Pero eso no tiene nada que ver con la buena vida y no es lo que realmente queremos, porque somos animales, y los animales necesitan comer, necesitan las estaciones del año, compañía, ajetreo, pero también paz, descanso, árboles, agua, naturaleza, otros animales… Estamos llegando a un momento en el que hemos empezado a reconocer todo esto y empezamos a demandar un reequilibrio. Necesitamos a la sociedad, pero también a la naturaleza.
Alimentándonos bien
P.: ¿Cómo podemos alimentar a todo el mundo, porque a pesar de que hay comida suficiente ahora mismo, no llega a todos? ¿Cuál es la 'receta mágica'?
R.: No diría tanto que es una receta mágica; lo que necesitamos es valorar la comida. Porque no hay comida barata, eso no existe. Porque la comida es vida, y la manera en que comemos lo es todo. Y si seguimos comiendo como hemos venido haciéndolo hasta ahora destruiremos el planeta. Será game over.
Steel, dice, prefiere hablar de “cómo nos podemos alimentar a nosotros mismos” en vez de al planeta. Y lo explica: “No te puedes hacer esa pregunta sin preguntarte cómo podemos vivir una buena vida en el futuro”. Esto, asegura, “significa apostar por una economía baja en carbono y estable, es decir, tenemos que internalizar todos nuestros sistemas –ecológicos, económicos– y ponerlos en equilibrio para conseguir placer de las cosas que nos hacen felices y que no destruyan la Tierra”.

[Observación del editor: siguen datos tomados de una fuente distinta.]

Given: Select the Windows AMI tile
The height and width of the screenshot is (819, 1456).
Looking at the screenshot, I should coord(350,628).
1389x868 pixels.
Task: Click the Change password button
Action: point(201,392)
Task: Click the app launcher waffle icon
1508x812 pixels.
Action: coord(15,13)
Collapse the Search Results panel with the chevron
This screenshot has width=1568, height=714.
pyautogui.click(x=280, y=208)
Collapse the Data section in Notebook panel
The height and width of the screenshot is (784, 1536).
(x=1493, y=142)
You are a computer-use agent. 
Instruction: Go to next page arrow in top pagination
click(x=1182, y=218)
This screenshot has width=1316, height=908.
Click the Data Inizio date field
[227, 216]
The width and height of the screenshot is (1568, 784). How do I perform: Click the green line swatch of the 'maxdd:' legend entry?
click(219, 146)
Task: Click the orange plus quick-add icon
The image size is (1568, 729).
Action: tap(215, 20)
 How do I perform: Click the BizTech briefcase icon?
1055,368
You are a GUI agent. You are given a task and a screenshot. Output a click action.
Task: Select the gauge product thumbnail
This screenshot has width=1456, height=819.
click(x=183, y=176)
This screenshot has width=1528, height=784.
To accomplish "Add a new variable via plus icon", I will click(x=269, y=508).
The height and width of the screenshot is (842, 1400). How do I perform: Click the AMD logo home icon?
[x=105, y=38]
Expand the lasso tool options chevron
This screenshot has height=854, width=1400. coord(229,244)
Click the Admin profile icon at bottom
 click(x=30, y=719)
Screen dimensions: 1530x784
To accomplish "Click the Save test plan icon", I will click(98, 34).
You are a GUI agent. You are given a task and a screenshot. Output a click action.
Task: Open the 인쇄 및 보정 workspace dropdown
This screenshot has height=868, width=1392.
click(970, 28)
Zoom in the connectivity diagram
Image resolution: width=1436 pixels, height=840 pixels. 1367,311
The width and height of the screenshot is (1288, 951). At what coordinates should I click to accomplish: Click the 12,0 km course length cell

Por todo ello, la arquitecta pide un cambio radical, una transformación absoluta de la sociedad para vivir esa buena vida que “consiste en tener buenas relaciones con la gente, trabajos decentes y con propósito, lugares decentes donde vivir”: Así, insiste, “seremos más felices que si solo pensamos en irnos de viaje cada x tiempo, comprarnos un coche nuevo, tener el nuevo modelo de teléfono, etc. Todo eso son tonterías”.
Las cosas, recalca la británica, pueden cambiar, pero necesitamos un movimiento global que lo demande. “Es curioso porque los economistas de más renombre del momento, como Thomas Piketty o Joseph Stiglitz llevan timepo diciendo que necesitamos un jubileo global, es decir, que se condone la deuda en todo el planeta y que se reconozca que el motivo por el que Occidente es rico es porque ha estado explotando al Sur global durante cientos de años”.
Esencialmente, explica Steel, “necesitamos un reajuste de cuentas mundial y una reconstrucción de la comunidad global, porque la única manera en que podemos sobrevivir en el futuro es asumiendo que estamos en esto todos juntos como especie”.
Solo así, dice, alcanzaremos esa buena vida que ella defiende y que se basa en comer alimentos orgánicos, de proximidad y estacionales. “Si utilizas estas tres palabras en Reino Unido suena como si fueses un pijo de clase media”, admite. Sin embargo, su propuesta radica en que “tratemos de construir una sociedad en la que todo el mundo pueda comer bien”.
Esto es, “que tomemos alimentos que no destruyan el planeta, lo que quiere decir que, si tenemos que acabar con las macrogranjas, la agricultura extensiva y el uso de químicos –porque todo esto es muy destructivo–, será más cara, por lo que necesitamos una mayor y mejor redistribución de la riqueza para que todos podamos comer bien”.
P.: ¿Cuál es su visión, entonces?
R.: Imagínate, todos nosotros estamos sentados a la mesa, a nivel global, comiendo juntos y acompañados de nuestros compañeros no humanos. Porque todos los seres vivos se alimentan y podemos compartir la comida. Es una metáfora para la sociedad, pero también un mecanismo muy potente para imaginar la alternativa al sistema actual.
P.: ¿Estamos en esas?
R.: No es hacia donde nos lleva el paradigma heredado de la industrialización. Requiere que personas muy fuertes tomen el timón y digan "lo que vosotros nos imponéis no es una buena vida, y así es como se pueden cambiar las cosas".